As Patricia Arquette headed to the stage and pulled out a pair of reading glasses to accept her statuette for Richard Linklater’s Boyhood on Sunday night, the room settled in for a lengthy acceptance speech. But after rushing through a list of people she wanted to thank (costars, industry insiders, even her favorite painter), Arquette ended by dedicating her award to every woman who had ever given birth to a taxpayer or citizen of the United States, and pointedly criticizing the wage gap between men and women. The room awoke, a tweetstorm was ignited, and Meryl Streep gestured in solidarity—the ultimate Oscar-night stamp of approval.

Arquette’s personal stand was one of several throughout the ceremony. Graham Moore, winning the Best Adapted Screenplay award for The Imitation Game, mentioned a suicide attempt in his teens and implored kids to “stay weird.” Documentary Short Subject winner Dana Perry also divulged a personal connection to suicide and asked viewers to help erase the stigma of talking about it. Julianne Moore celebrated Still Alice for spotlighting a character with Alzheimer's disease. Winning for Best Song, Common and John Legend spoke out against mass incarceration. Alejandro González Iñárritu dedicated his Best Picture statuette to Mexicans living in the U.S., and ended his speech with a serious call for immigration reform.

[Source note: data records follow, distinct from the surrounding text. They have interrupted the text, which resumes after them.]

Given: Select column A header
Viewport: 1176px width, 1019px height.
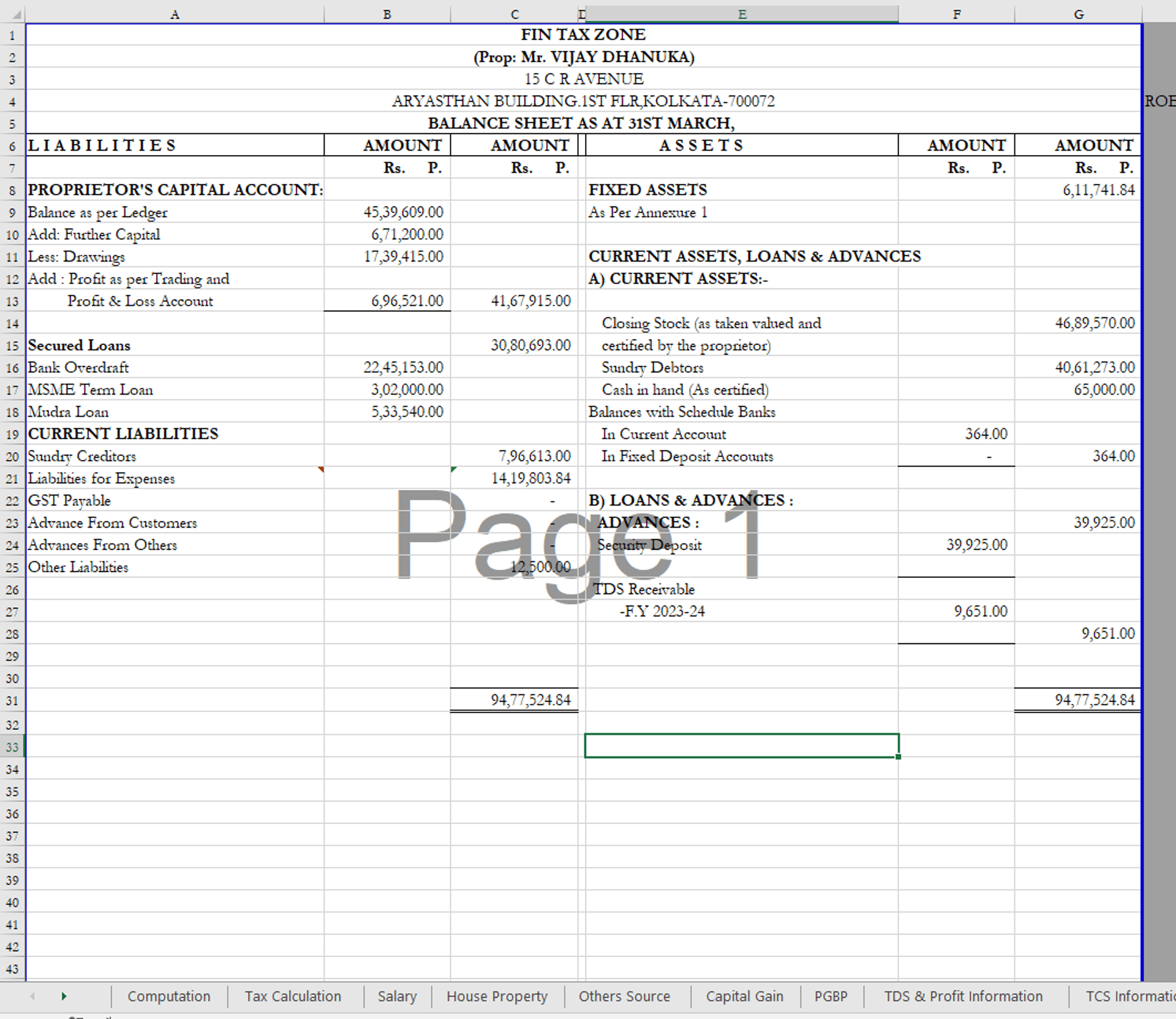Looking at the screenshot, I should pyautogui.click(x=175, y=13).
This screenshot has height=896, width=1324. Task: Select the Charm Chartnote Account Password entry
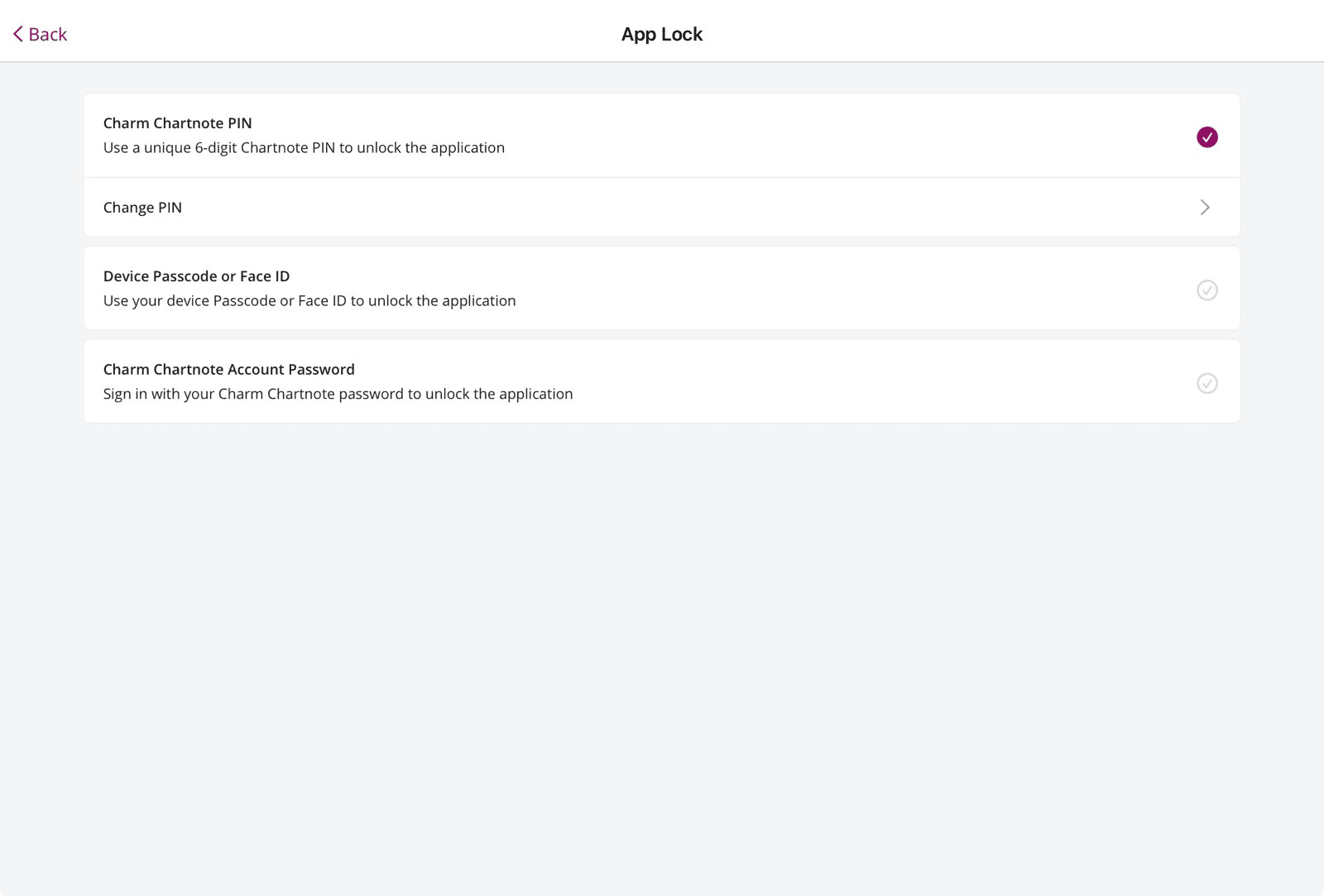[x=662, y=381]
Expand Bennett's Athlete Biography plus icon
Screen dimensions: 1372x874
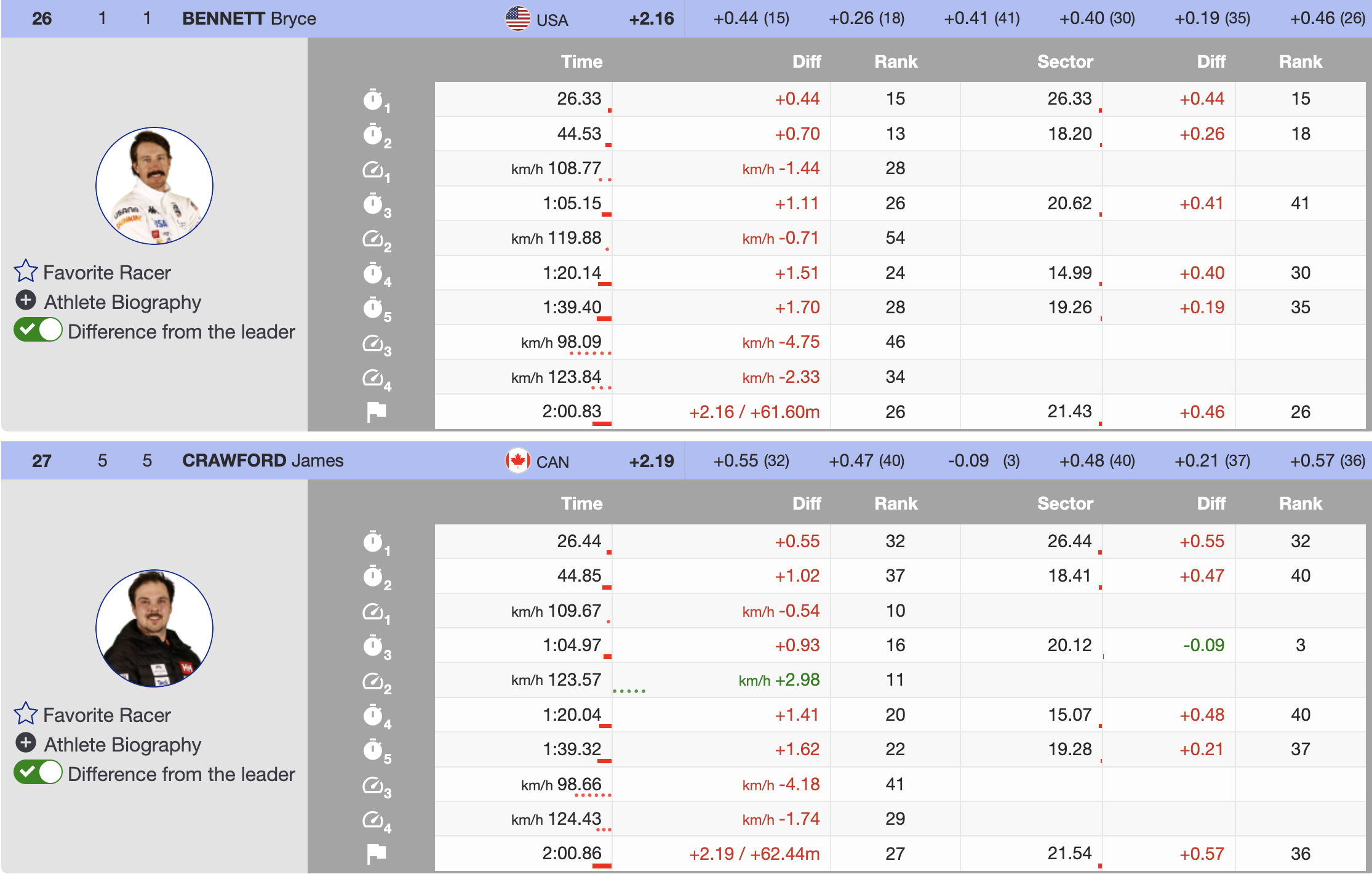pyautogui.click(x=26, y=301)
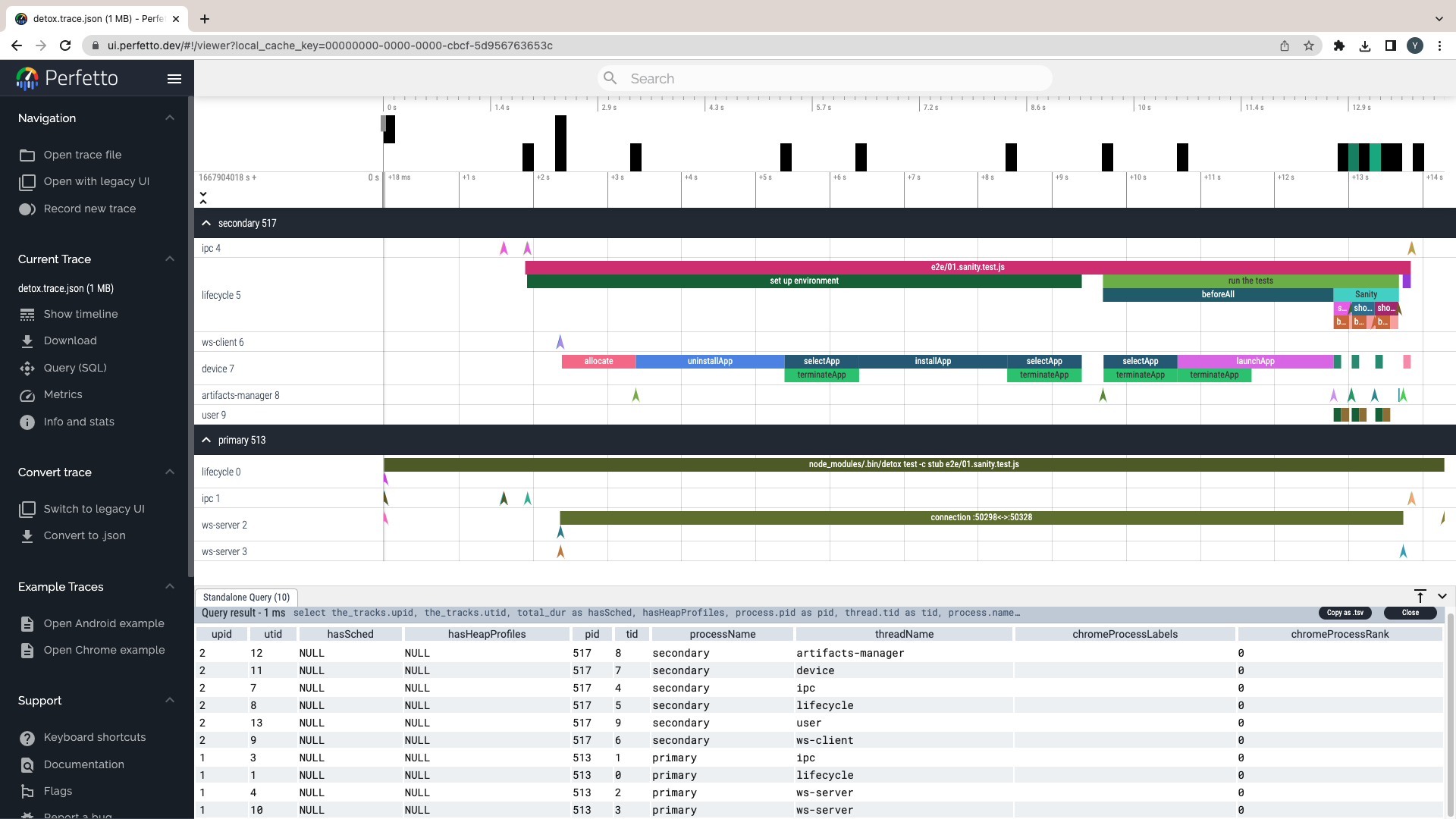Click Copy as .tsv
Image resolution: width=1456 pixels, height=819 pixels.
pyautogui.click(x=1345, y=613)
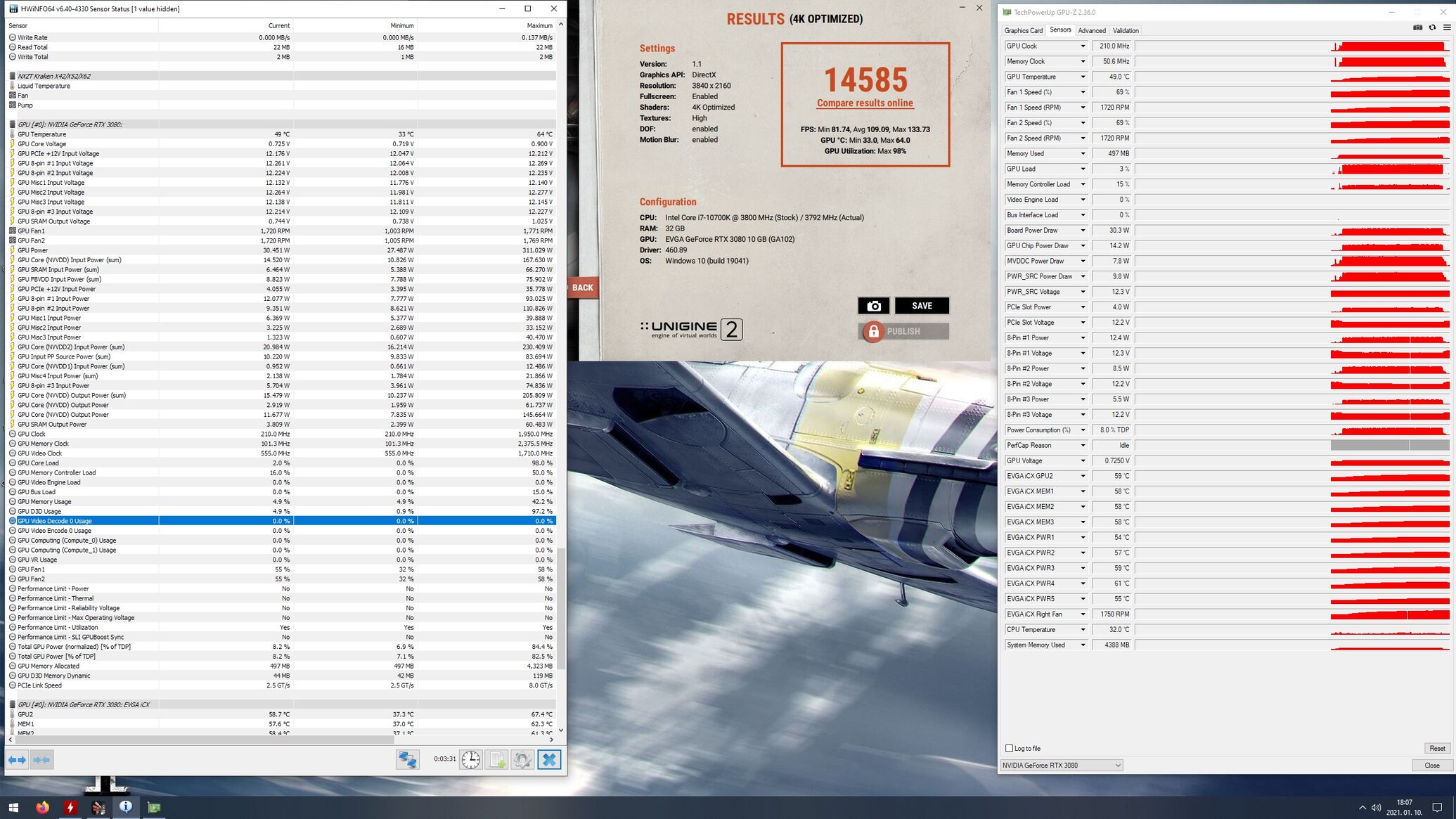Click HWiNFO horizontal scrollbar at bottom
This screenshot has height=819, width=1456.
(204, 740)
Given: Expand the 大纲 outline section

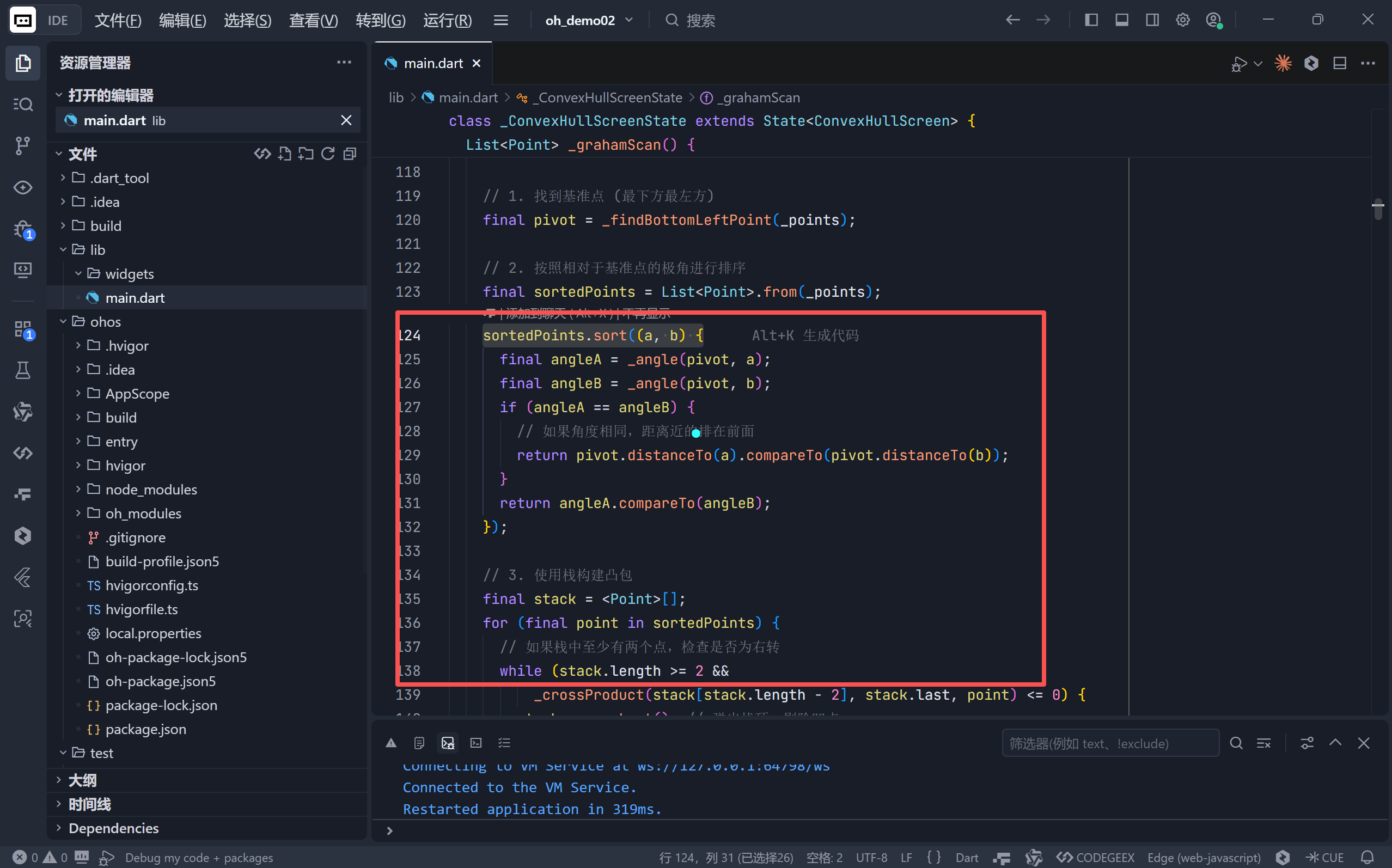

Rather than kill the communal, congratulatory atmosphere of the ceremony, these brief moments of activism only heightened it. Arquette’s actions inspired a Meryl meme. Graham Moore’s remarks kicked off a #stayweird movement on Twitter. The orchestra’s ushering Perry off the stage started a minor backlash against the longstanding Oscar tradition of using music to hasten speeches, which tapered off notably afterwards. Common and John Legend reduced Chris Pine to tears.

It seems noteworthy that the evening featured so many calls to political action, given how allergic the Academy Awards production has typically been to such grandstanding. Its distaste was apparent when it rushed Michael Moore off the stage with ever-louder music as he denounced George Bush in 2003 after winning Best Documentary for Bowling for Columbine. In 1973 the Academy banned awards being accepted by proxy—except in the case of a deceased winner—after Marlon Brando infamously sent the Native American activist Sacheen Littlefeather to accept his Best Actor award for The Godfather. In 1993 when Richard Gere ignored the teleprompter while presenting the award for Best Art Direction and expressed his wish that Deng Xiaoping might be watching (in hopes that the Chinese leader would be inspired by the ceremony’s “love and truth and a kind of sanity” to leave Tibet), the show’s producer said he wouldn’t be asking Gere back. (Gere was not officially banned and received another invitation in 2013 to take part in a musical number with the cast from Chicago).

Gere’s co-option of a Hollywood awards ceremony as a platform to commune with a Communist leader might have seemed odd at the time, but 22 years later, it seems more like a precedent. This year's nominated films were, by recent historical standards, tremendously politicized. Docudramas are on the rise with the help of powerful endorsements and the gravity of real-life causes, while marketing campaigns are increasingly tapping into causes broader than their particular stories. The Imitation Game’s “Honor the Man, Honor the Film” Oscar campaign turned a film that wasn’t necessarily about gay rights into a film that was; American Sniper sought to quell its bipartisan controversy with a campaign whose message was equivocal; Boyhood took the cute yet controversial stance that its family story was universal by adopting the slogan “One Family’s Life, Everyone’s Story.”

Sometimes actors have found themselves forced into the position of mugging for broad issues with unscripted lines. Occasionally this can go terribly wrong—as some argue it did on Sunday night: Arquette came under fire for pegging her speech about women’s rights to her role as a mother and taxpayer, which, according to Elizabeth Stoker Bruenig at The New Republic, reduced women to an old-fashioned, Republican view of motherhood and human bodies to what they pay in taxes. And Roxane Gay and Morgan Jenkins, among others, also criticized Arquette for suggesting that gay citizens, and citizens of color, had already achieved equality.

But politicized speeches are the logical result of politicized campaigns to get movies noticed during awards season—which force actors to take a stand on more than what they're wearing on the red carpet. Considering the many causes that Oscar winners have taken up with great seriousness over the years, one might be forgiven for declining to take the renewed gravity of the Academy Awards ceremony too seriously. But there’s perhaps something to be said for the alternative view: that if Hollywood is willing to take a few brief moments away from ruthless money making and ask its audience to care about consequential issues in the world around it, the world around it might be at least a little better off.